Chief Planning Officer Peter Le Gresley issued the 'stop notice' in relation to Le Passage to Mr Joseph Bourke and Monarch Properties Limited on Friday 14 October.
Monarch Properties secured planning permission to demolish agricultural buildings on the site, and construct 16 dwellings in their place back in 2010. Retrospective revised plans were put forward earlier this year, but the outcome of the application - deemed 'Major' by the Planning Department - is yet to be decided.
The 'stop notice' said that a breach of development controls appears to have "occurred within the last eight years and that an activity or activities are being carried on that constitute or form part of that breach", and asked that such activities are "immediately ceased".
Providing detail of the breaches, the notice said that one of the buildings within the Le Passage Development Site "had not been developed in accordance with the approved plans", which only allowed a two-storey building with room(s) within the roof space.
However, the notice suggests that a three-story building "would be contrary to the requirements of policy GD6 (Design Quality) of the Bridging Island Plan" if it were to continue to be built, as it is "visually discordant" and "out of keeping with prevailing building design and scale on this site and the wider locality".
Pictured: The area in question. (Google Maps)
The same building has also been built with a two-storey side extension to the west elevation, when only a single storey extension was permitted by the original planning permission. The original planning permission also approved a brick paving finish, but this has been breached by the use of a tarmac road surface throughout the site.
The Le Passage Development Site has been partly developed and occupied without the installation of a ‘work of art’, which was required as part of the original planning permission.
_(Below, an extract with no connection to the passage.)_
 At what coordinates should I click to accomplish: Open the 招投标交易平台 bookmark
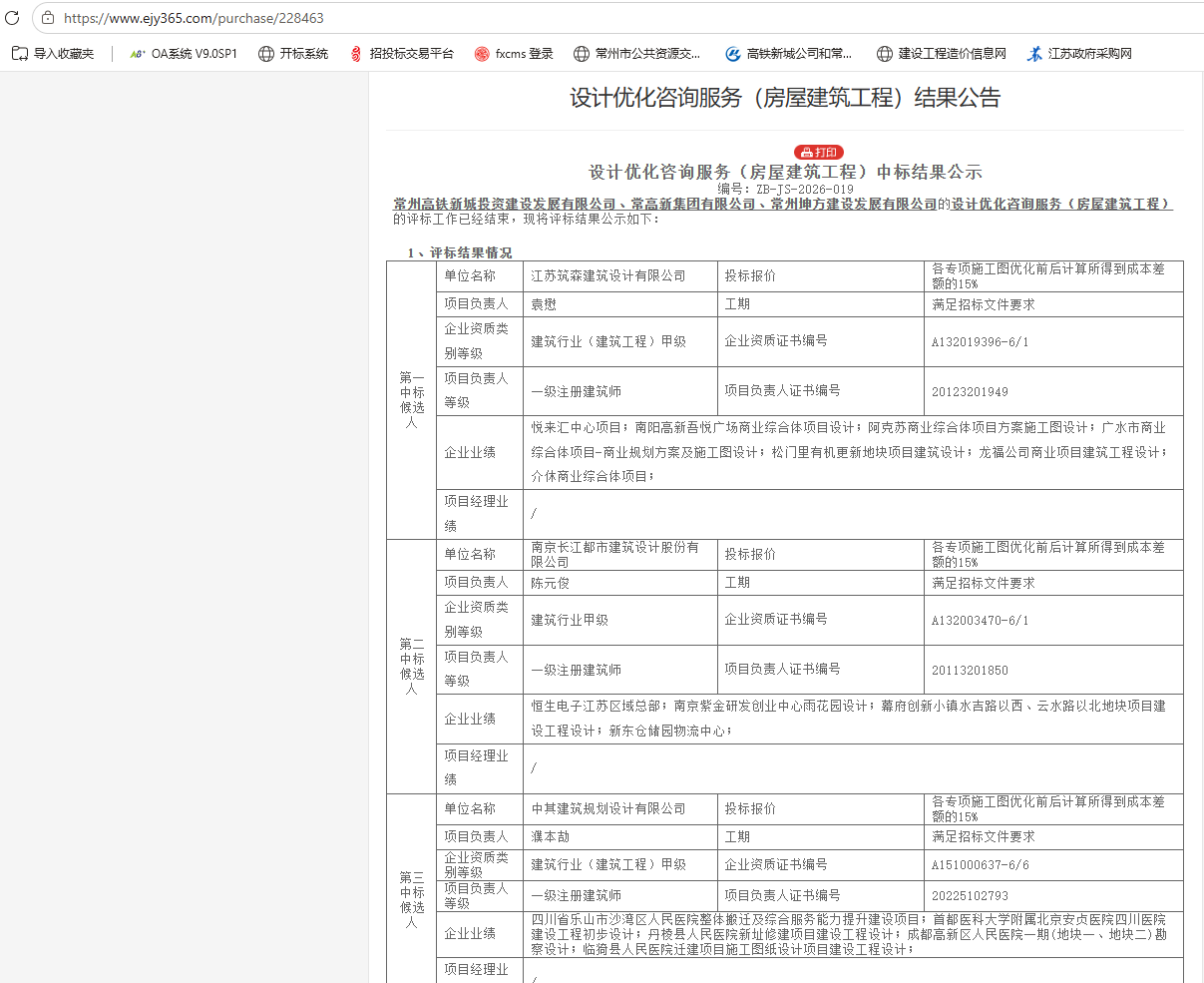click(x=401, y=54)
The stop notice explains that the absence of this artwork means that "the development fails to have adequate overall quality for this location, harmful to the character and appearance of the locality".
The site has also been developed with the required 'Site Layout Plan' and 'Scheme for Disposal of Foul and Surface Water' which are required to detail roads, footpaths and a surface water drainage scheme. Without these, the site could be developed in a way which is "potentially harmful to the environment generally, including water infrastructure".
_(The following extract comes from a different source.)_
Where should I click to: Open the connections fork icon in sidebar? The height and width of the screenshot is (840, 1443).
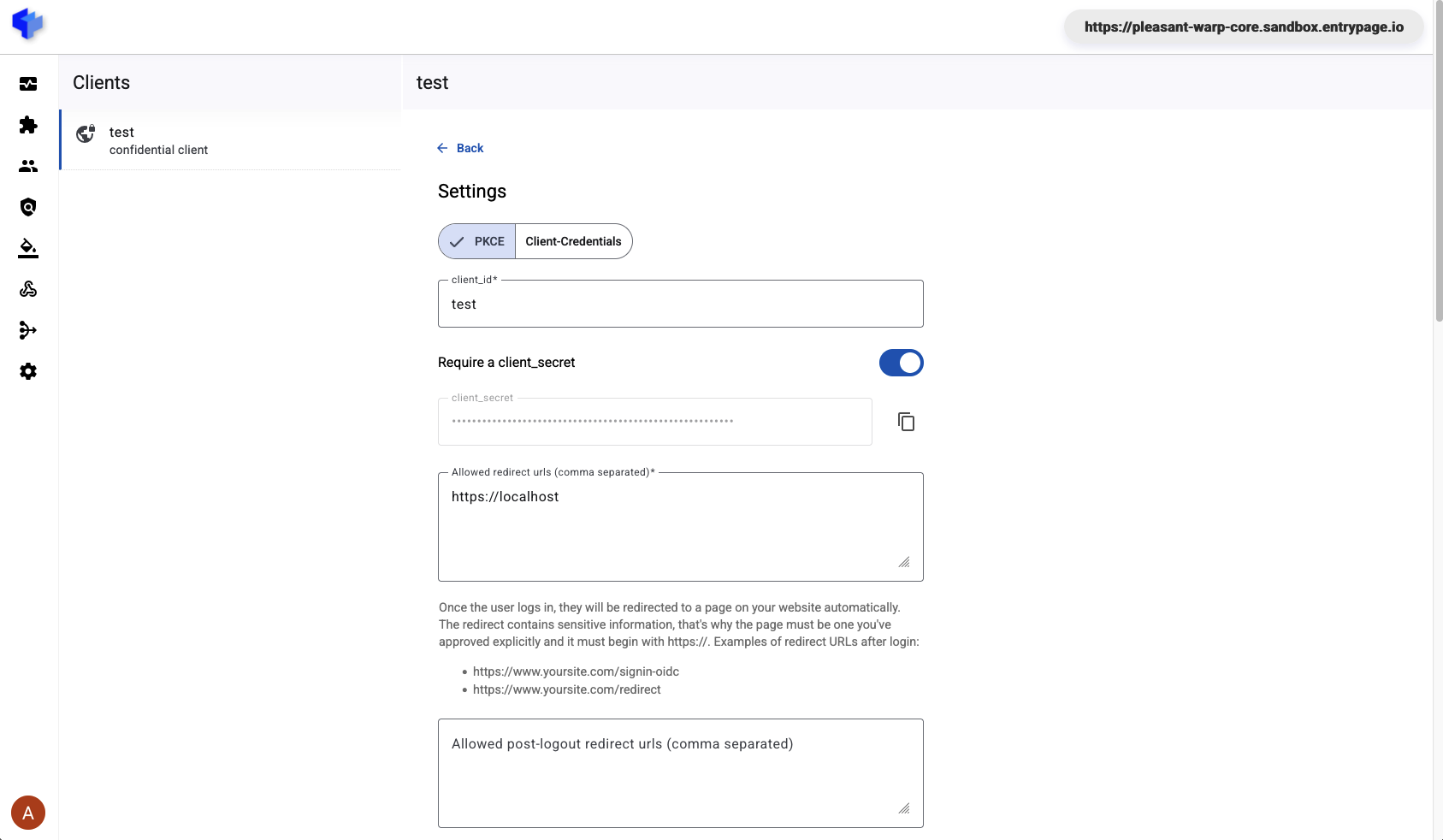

The Le Passage Development Site has also been partly developed without the submission and approval of a ‘Landscaping Scheme’ which has failed to be implemented within the first available planting season as promised in the original planning permission. The site has also failed to display the ‘Visibility Splays’ at the northern exit from the site and is therefore "potentially hazardous to highway safety".
The notice said that all work on the site should stop immediately.
If stop notices are not complied with, site owners may be liable to prosecution under Article 46 of the Planning and Building (Jersey) Law 2002.